One of the most profound realizations in the Execution Module is that stalling is often a symptom of a skill gap. Most "procrastination" isn't laziness; it's the brain's defense mechanism against a task for which it lacks competency. When you encounter a task you cannot complete, your default response is often "I can't do this," followed by a desire to abandon the goal.
The Pivot Protocol reframes this entirely: "I cannot do this yet because I lack [Skill X]."
In this framework, learning becomes a part of doing. If you are building a business and hit a legal or technical wall, your execution task for the next 72 hours is no longer "finish the business setup"; it is "research and acquire the necessary knowledge." By pivoting from performance to learning, you remove the shame of the roadblock and turn it into a milestone of growth. This is the "Adaptation" phase where your character is forged. You are being forced to grow into the person capable of holding the vision you created.
How do you know when it’s time to pivot versus when you just need to work harder? Execution requires constant, dispassionate evaluation. We use two types of data to make this decision:
Quantitative Data: Are the numbers moving? If you are an author and your word count is 0 for five days, you have a friction point. If you are a salesperson and your dials are high but your appointments are zero, you have a data-driven reason to pivot your script or your list.
Qualitative Data (The Flow Audit): How is the "Execution Energy"? If you feel a persistent sense of dread, extreme fatigue, or a desire to hide from the work, it may be a sign that your current method is violating your natural strengths. You don't quit the goal, but you pivot to a method that aligns better with your personality (e.g., pivoting from solo writing to using a transcriptionist because you speak better than you type).
The Pivot Protocol is more than a tactical move; it is a character-building exercise. Nassim Taleb coined the term "Anti-Fragile" to describe systems that get stronger when they are stressed. By using the Pivot Protocol, you become an anti-fragile individual.
Most people are "fragile"—they break when a plan fails. Some are "robust"—they resist breaking but don't change. The Success Triad learner is "Anti-Fragile." When a plan fails, you don't just find a new plan; you learn why the old one failed, you acquire a new skill, and you become a more capable executor in the process.
Every pivot you execute successfully increases your Achievement Quotient (AQ). You begin to develop a "quiet confidence" because you know that no matter what obstacle reality throws at you, you have a protocol to bypass it. This is the ultimate form of personal accountability: you are accountable to the result, not just the plan.
Pivoting should not be done in secret. If you change a deadline or a method in isolation, it can easily slide into "making excuses." To maintain the integrity of the process, every pivot must be reported to your Accountability Partner using the 3-2-1 Report.
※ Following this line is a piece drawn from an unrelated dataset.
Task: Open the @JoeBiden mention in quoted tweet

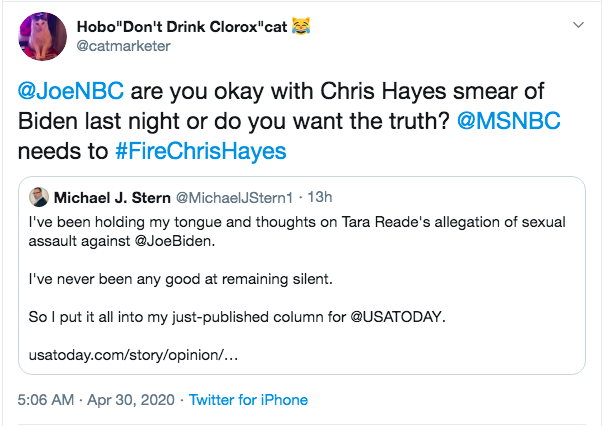Action: (x=173, y=241)
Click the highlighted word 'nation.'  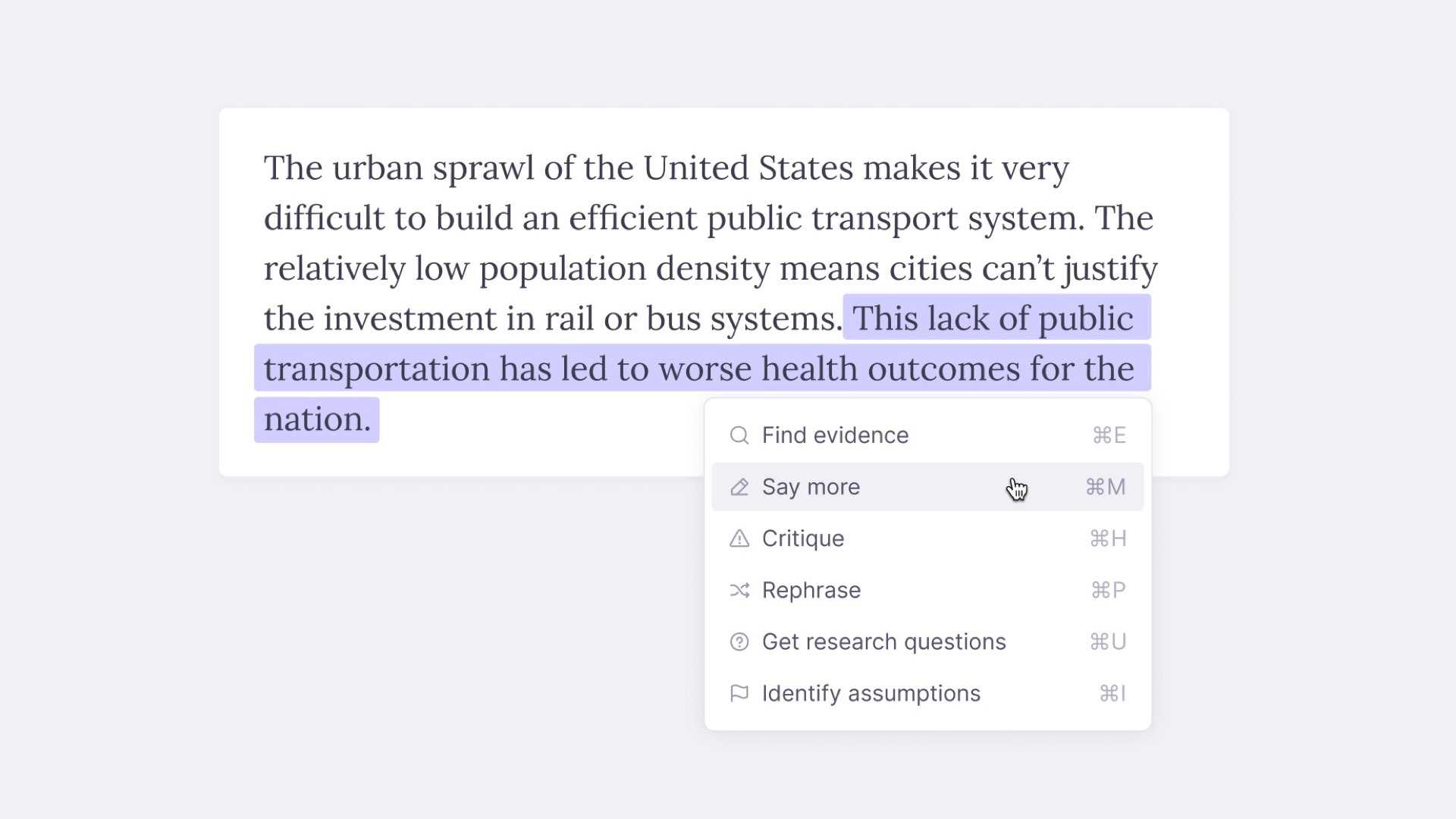pos(317,419)
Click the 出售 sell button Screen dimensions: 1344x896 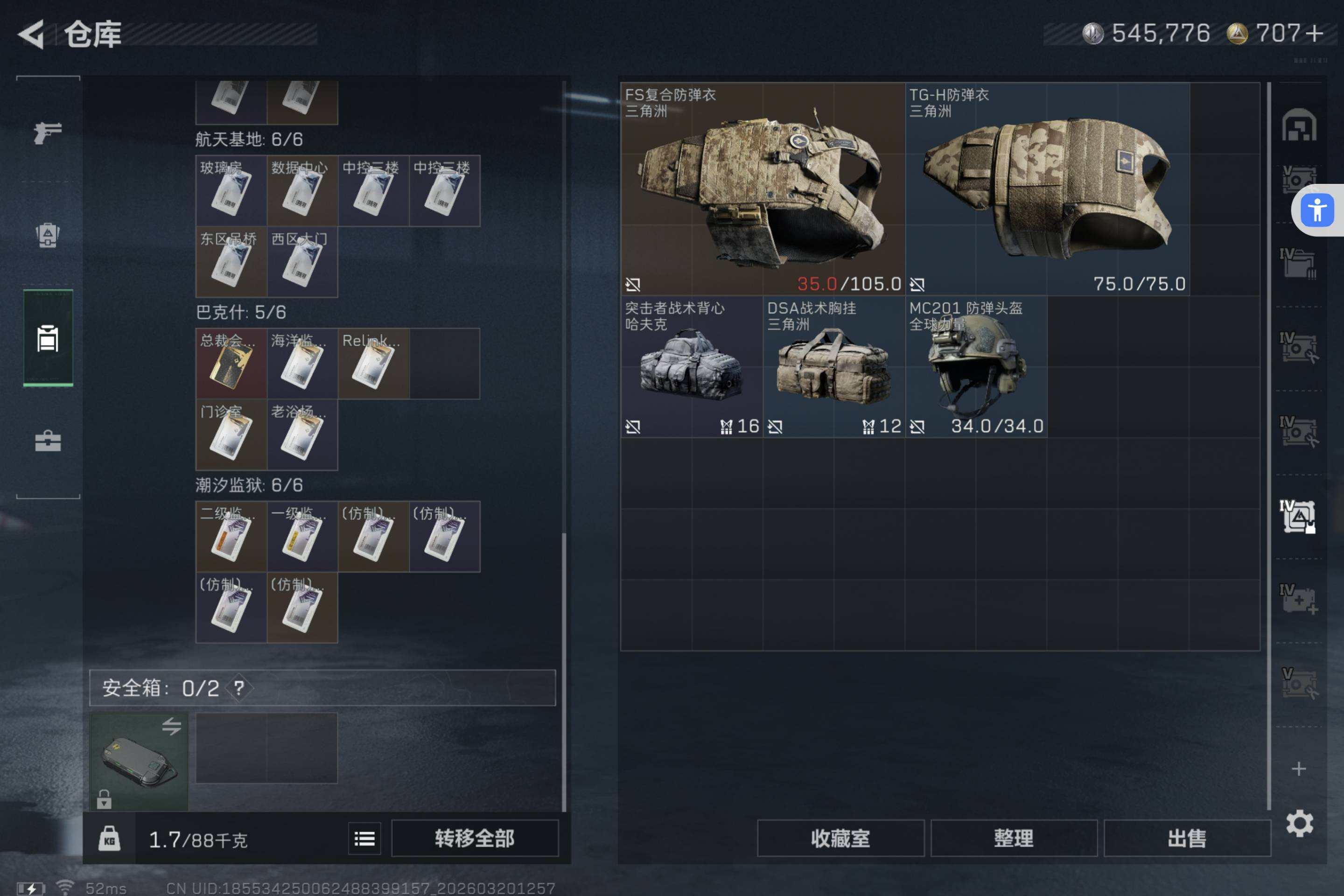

You state the challenge (The Friction).
You state the Pivot (The Adjustment).
The Partner validates the change to ensure it is a legitimate strategic move and not an avoidance tactic.
This external validation ensures that your "flexibility" doesn't turn into "laxity." It keeps the pressure on the destination while allowing the pressure to be released from the specific path.
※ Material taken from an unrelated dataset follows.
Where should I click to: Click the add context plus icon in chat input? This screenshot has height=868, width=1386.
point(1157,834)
The journey of execution is where the person you are becomes the person you envisioned. By refusing to abandon your goals and instead choosing to pivot, you are demonstrating the highest form of commitment. You are telling the universe that your Vision is so important that you are willing to change yourself—your skills, your habits, and your methods—to see it through to completion.
Your Vision is non-negotiable. Your Plan is a hypothesis. The Pivot is your greatest tool for ensuring that the hypothesis eventually leads to the truth of your success.